In 2021, Amazon started installing artificial intelligence cameras to monitor its delivery drivers while they work.

The e-commerce giant claimed that the technology was meant to prevent accidents.

The cameras record “100% of the time,” Amazon told CNBC, with four lenses capturing the road, driver, and sides of the vehicle to flag 16 different safety violations including speeding, failing to stop at a stop sign, hard-breaking, or distracted driving.

But according to one Amazon worker, the A.I. system can be used to “ding” drivers over numerous violations. 

“If I want a sip of my coffee I have to pull over”

The driver, with the username @ambergirts, took to TikTok to show off the tracking system in her company vehicle.

“That little guy is how we are tracked,” Amber Girts said while zooming her camera in on a rectangular contraption attached to her rearview mirror. “It’s probably recording me recording it, but it can’t hear me so that’s nice.”

@ambergirts

explaining amazon things ✨ have a great day ?? #fyp #trending #amazon #amazondelivery #amazondeliverydriver

♬ original sound – ambergirts

She then continued to break down the safety violations the device flags to her employer, such as if drivers go more than six miles over the speed limit.

And while many of the features are understandable, she complains about the lack of freedom drivers have because of the constant surveillance.

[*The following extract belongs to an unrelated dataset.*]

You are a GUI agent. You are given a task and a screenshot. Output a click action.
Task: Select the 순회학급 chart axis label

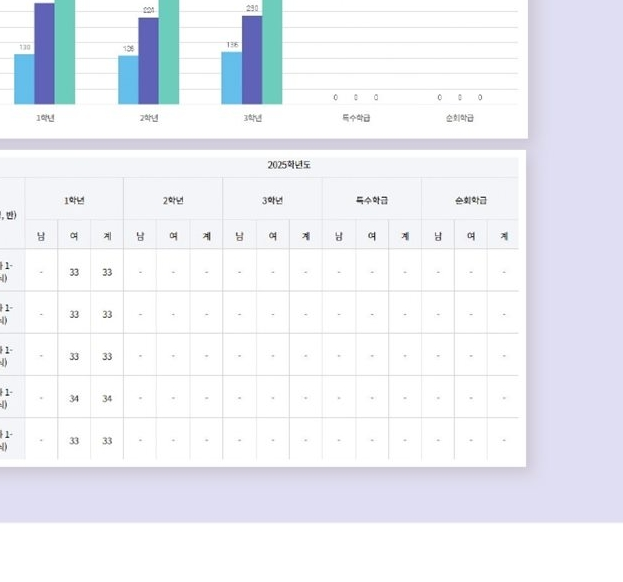(460, 118)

For example, Girts claims that the number of times she buckles and unbuckles her seatbelt is tracked, and if she doesn’t buckle up enough then that’s a “seatbelt violation.”

Want to connect your phone to Bluetooth? No can do, because touching the van’s central console is a “driver distracted violation,” according to Girts.

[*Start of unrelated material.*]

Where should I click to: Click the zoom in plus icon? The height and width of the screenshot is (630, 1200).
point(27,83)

Even drinking while driving, which is not illegal, is flagged by Amazon.

“If I want a sip of my coffee, I have to pull over so that I can grab it and drink it. Because if I do it while I’m driving then that’s a ‘driver distracted,’ which is also a violation,” she added.

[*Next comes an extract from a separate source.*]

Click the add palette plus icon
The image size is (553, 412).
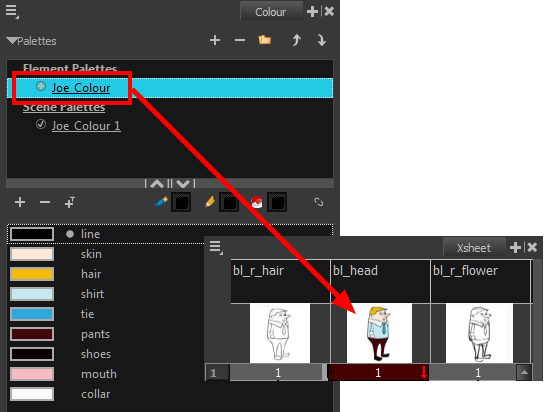215,40
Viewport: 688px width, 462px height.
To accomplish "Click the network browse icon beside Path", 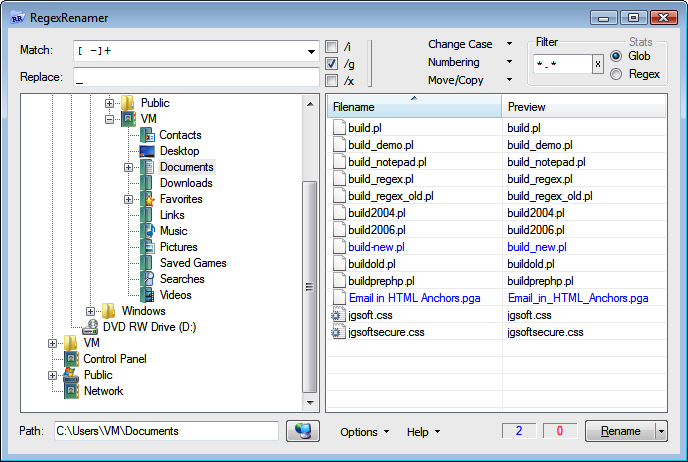I will tap(302, 431).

Girts says the cameras can sometimes mistake human behaviors like scratching as dangerous.

She claimed that “one guy was itching his beard, one time, and the camera picked it up that he was on the phone and so he got a driver distracted violation for itching his face—but they disputed it.” 

“Everyone who works for Amazon pretty much hates those little things but we have to remember it’s just for safety,” she concluded.

Fortune has reached out to Amazon to verify the claims.

Monitoring is a micromanaging measure

Amazon workers aren’t the only ones who “hate” the company’s A.I. system.

Around 500,000 people have viewed the TikTok video, and thousands have taken to the comments section to echo their distaste.

Many viewers commented that the practice highlights a lack of trust at the company, with one top comment reading: “That’s way too much micromanagement.”

Another agreed: “Talk about having a boss breathing down your shoulder.”

Other viewers commented that they’d never work for a company that has such measures in place, while some questioned whether there are ulterior motives to the safety measures, like cheaper insurance rates.

Even an Amazon warehouse worker chimed in to say, “I thank my lucky stars every day I don’t drive for them.”

Meanwhile, one user suggested that with the vast scenarios that could result in a violation, they “would straight fail without even knowing what I did wrong,” and Girt responded that “this happens a lot actually.”

According to the Information, too many safety violations could lead to a driver being fired by the company.

It’s not the first time the monitoring measures have been criticized, with privacy activists previously describing it as “creepy,” “intrusive,” and “excessive.”

Big Brother Watch unsuccessfully called for the installations to be put on hold in the U.K. in 2022, a year after it had already been rolled out in the U.S.

“Amazon has a terrible track record of intensely monitoring their lowest wage earners using Orwellian, often highly inaccurate, spying technologies, and then using that data to their disadvantage,” Silkie Carlo, director of the U.K.-based privacy campaign group, told the Telegraph.

“This kind of directed surveillance could actually risk distracting drivers, let alone demoralizing them. It is bad for workers’ rights and awful for privacy.”